__INPUT RECORDS__.
'''

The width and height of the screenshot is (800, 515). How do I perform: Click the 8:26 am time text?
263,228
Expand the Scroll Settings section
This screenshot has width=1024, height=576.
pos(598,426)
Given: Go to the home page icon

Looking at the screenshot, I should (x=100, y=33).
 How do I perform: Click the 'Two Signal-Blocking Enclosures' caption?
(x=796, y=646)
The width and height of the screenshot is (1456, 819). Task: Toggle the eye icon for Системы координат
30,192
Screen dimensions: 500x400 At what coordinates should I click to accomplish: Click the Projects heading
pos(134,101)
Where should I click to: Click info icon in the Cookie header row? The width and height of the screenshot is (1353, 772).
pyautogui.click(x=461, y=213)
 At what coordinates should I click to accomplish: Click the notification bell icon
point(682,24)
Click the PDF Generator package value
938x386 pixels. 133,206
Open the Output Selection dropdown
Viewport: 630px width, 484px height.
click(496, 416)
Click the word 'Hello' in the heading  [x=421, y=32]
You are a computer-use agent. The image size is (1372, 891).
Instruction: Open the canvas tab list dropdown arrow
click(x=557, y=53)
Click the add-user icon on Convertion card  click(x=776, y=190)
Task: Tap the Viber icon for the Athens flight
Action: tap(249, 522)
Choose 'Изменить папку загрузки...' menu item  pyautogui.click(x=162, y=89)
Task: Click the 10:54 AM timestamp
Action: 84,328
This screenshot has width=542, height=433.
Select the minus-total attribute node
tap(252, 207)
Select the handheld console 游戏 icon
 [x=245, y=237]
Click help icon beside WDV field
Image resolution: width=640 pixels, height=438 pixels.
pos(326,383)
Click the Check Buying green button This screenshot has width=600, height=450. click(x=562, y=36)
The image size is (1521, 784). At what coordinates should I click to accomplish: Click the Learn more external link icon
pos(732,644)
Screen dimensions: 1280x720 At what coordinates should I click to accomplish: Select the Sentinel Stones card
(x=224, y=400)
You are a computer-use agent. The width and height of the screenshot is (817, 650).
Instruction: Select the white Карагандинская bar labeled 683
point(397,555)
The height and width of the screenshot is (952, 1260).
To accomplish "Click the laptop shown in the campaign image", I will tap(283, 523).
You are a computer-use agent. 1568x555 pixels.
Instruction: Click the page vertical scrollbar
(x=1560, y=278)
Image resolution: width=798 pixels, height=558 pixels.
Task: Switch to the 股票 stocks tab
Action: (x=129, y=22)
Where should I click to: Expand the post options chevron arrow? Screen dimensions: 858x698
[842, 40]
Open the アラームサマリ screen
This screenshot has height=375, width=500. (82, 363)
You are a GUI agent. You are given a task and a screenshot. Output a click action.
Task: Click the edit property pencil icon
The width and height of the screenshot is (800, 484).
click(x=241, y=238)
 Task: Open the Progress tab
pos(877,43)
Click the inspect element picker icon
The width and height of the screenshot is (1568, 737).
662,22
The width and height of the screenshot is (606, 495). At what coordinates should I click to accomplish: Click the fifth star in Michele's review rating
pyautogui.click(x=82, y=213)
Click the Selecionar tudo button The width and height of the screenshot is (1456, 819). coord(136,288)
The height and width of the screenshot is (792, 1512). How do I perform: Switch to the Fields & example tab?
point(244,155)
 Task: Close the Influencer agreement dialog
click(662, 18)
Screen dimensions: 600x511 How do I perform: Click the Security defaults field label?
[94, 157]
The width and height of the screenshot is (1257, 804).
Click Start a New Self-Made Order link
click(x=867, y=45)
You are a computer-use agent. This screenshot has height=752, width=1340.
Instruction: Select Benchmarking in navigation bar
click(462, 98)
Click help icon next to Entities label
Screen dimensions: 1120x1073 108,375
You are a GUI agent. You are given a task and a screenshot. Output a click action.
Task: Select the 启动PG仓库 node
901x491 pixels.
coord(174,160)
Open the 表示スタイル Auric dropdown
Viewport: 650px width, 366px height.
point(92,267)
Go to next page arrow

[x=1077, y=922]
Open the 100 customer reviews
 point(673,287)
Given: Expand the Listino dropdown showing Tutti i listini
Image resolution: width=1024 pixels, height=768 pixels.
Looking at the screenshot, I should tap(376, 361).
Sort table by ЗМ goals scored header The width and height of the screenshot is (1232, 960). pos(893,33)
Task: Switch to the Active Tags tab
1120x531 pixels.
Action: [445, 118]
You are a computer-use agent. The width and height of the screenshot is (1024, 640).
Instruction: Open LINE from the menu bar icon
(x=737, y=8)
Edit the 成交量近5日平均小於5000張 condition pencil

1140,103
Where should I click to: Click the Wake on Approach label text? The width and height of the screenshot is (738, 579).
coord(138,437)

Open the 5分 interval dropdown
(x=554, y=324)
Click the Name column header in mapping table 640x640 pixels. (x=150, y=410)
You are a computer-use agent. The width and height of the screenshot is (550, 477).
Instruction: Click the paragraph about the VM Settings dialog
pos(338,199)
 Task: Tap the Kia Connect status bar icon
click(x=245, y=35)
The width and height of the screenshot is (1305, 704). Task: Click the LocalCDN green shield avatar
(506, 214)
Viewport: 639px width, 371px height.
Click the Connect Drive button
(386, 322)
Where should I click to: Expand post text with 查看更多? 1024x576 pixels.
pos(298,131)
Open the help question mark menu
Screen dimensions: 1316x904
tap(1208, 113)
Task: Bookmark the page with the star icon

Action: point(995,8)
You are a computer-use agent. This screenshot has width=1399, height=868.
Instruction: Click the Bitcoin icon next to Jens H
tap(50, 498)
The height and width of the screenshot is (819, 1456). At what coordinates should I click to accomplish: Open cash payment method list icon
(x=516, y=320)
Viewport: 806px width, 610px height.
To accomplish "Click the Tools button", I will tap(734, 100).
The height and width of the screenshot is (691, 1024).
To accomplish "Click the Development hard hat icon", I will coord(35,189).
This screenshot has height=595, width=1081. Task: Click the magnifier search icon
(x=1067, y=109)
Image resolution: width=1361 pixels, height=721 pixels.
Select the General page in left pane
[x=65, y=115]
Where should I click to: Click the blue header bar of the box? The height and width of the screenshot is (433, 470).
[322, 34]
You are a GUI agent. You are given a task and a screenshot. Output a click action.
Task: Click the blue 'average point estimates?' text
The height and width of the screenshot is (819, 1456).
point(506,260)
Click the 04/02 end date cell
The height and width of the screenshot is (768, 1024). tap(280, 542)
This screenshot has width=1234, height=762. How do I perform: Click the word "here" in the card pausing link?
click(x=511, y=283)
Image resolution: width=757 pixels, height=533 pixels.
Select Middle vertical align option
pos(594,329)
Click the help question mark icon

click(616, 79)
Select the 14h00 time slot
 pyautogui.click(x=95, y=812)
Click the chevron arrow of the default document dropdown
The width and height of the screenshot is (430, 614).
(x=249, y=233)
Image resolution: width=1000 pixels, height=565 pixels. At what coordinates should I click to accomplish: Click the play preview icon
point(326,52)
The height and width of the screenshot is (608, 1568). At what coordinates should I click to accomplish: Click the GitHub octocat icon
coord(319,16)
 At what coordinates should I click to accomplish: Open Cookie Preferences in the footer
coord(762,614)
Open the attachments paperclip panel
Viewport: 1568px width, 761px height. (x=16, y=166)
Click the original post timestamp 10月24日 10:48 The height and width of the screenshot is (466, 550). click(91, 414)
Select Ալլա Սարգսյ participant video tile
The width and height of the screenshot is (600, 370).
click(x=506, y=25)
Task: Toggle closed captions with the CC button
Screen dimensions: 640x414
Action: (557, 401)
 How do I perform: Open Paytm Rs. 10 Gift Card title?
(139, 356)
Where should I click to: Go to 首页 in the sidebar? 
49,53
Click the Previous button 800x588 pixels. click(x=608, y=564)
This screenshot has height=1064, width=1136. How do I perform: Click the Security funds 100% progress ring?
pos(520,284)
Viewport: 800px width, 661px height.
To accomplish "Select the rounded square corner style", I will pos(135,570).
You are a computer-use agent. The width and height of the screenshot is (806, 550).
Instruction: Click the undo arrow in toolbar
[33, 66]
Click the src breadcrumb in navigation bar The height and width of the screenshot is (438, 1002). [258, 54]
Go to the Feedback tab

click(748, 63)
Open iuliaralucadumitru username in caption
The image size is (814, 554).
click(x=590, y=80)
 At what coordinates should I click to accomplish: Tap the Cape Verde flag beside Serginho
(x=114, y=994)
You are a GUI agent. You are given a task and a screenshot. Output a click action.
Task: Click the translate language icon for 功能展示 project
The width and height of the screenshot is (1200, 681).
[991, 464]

'''

__ACTION ITEM__. Give back exactly the lines above, from the line containing "The width and height of the screenshot is (800, 484)." through the line containing "Given: Expand the", with both end lines and nothing more.

__TASK ANSWER__.
The width and height of the screenshot is (800, 484).
click(x=241, y=238)
 Task: Open the Progress tab
pos(877,43)
Click the inspect element picker icon
The width and height of the screenshot is (1568, 737).
662,22
The width and height of the screenshot is (606, 495). At what coordinates should I click to accomplish: Click the fifth star in Michele's review rating
pyautogui.click(x=82, y=213)
Click the Selecionar tudo button The width and height of the screenshot is (1456, 819). coord(136,288)
The height and width of the screenshot is (792, 1512). How do I perform: Switch to the Fields & example tab?
point(244,155)
 Task: Close the Influencer agreement dialog
click(662, 18)
Screen dimensions: 600x511 How do I perform: Click the Security defaults field label?
[94, 157]
The width and height of the screenshot is (1257, 804).
Click Start a New Self-Made Order link
click(x=867, y=45)
You are a computer-use agent. This screenshot has height=752, width=1340.
Instruction: Select Benchmarking in navigation bar
click(462, 98)
Click help icon next to Entities label
Screen dimensions: 1120x1073 108,375
You are a GUI agent. You are given a task and a screenshot. Output a click action.
Task: Select the 启动PG仓库 node
901x491 pixels.
coord(174,160)
Open the 表示スタイル Auric dropdown
Viewport: 650px width, 366px height.
point(92,267)
Go to next page arrow

[x=1077, y=922]
Open the 100 customer reviews
 point(673,287)
Given: Expand the Listino dropdown showing Tutti i listini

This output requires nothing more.